Thank you for pointing this document out to me. Unfortunately, I have read the document, and it still does not answer the question, "Why should we do that?" to a satisfactory degree. I am in a position where my customers would like to apply these architectures as they make sense. In order to determine whether they make sense in their own particular network, we need to find a more in depth explanation than what is offered here. Some of the configurations, such as the "no ip domain-lookup," are not explained at all.
Also, I forgot to include the access lists for NTP as an issue. If NTP is configured only to use one or two servers, what extra protection does the access list limiting it to those servers give?

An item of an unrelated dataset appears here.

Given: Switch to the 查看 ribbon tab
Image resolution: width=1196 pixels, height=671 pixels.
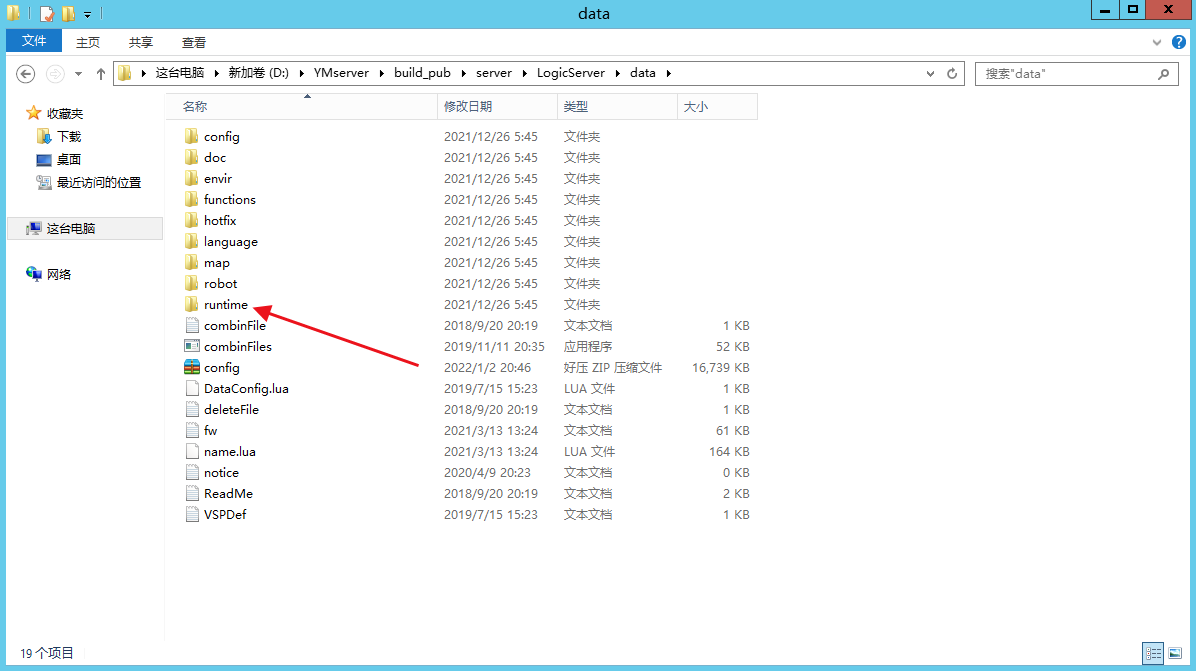Looking at the screenshot, I should (x=194, y=42).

The document you indicated has been helpful in some areas, so I am not discouraging people from reading it. It gives a decent overview of what the architecture is, but I would like to know more of the thinking behind it.
Maybe it would be better to manage these issues one at a time with more specific questions.

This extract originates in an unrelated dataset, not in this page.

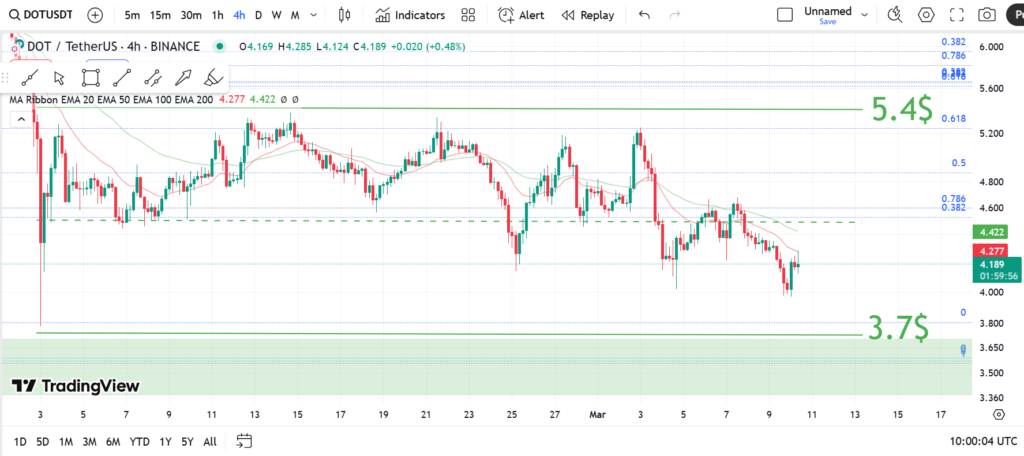Pick the trend line tool
Image resolution: width=1024 pixels, height=456 pixels.
point(122,77)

We all know that no ip domain-lookup saves us some misery when we fat-finger a command. But since it is a SAFE guideline, I would assume that having domain-lookup enabled is some kind of security risk. What is the risk involved, and how does turning off domain-lookup ameliorate that risk?
I was just browsing around and saw your question. Domain Lookup doesn't have any security vulnerabilities that I'm aware of. We put it in the config as something we're doing on all our boxes. I didn't mean to imply that there are specific security risks.
CDP, however, could be a security risk as a user would be able to determine the basic configuration of a Cisco device he was direclty connected to.
The AAA config is just giving us the ability to track what users are able to do on a box.
Service password encryption gives you some weak encryption to mitigate against password "shoulder surfing". The enable secret is a very strong encryption just for the enable password.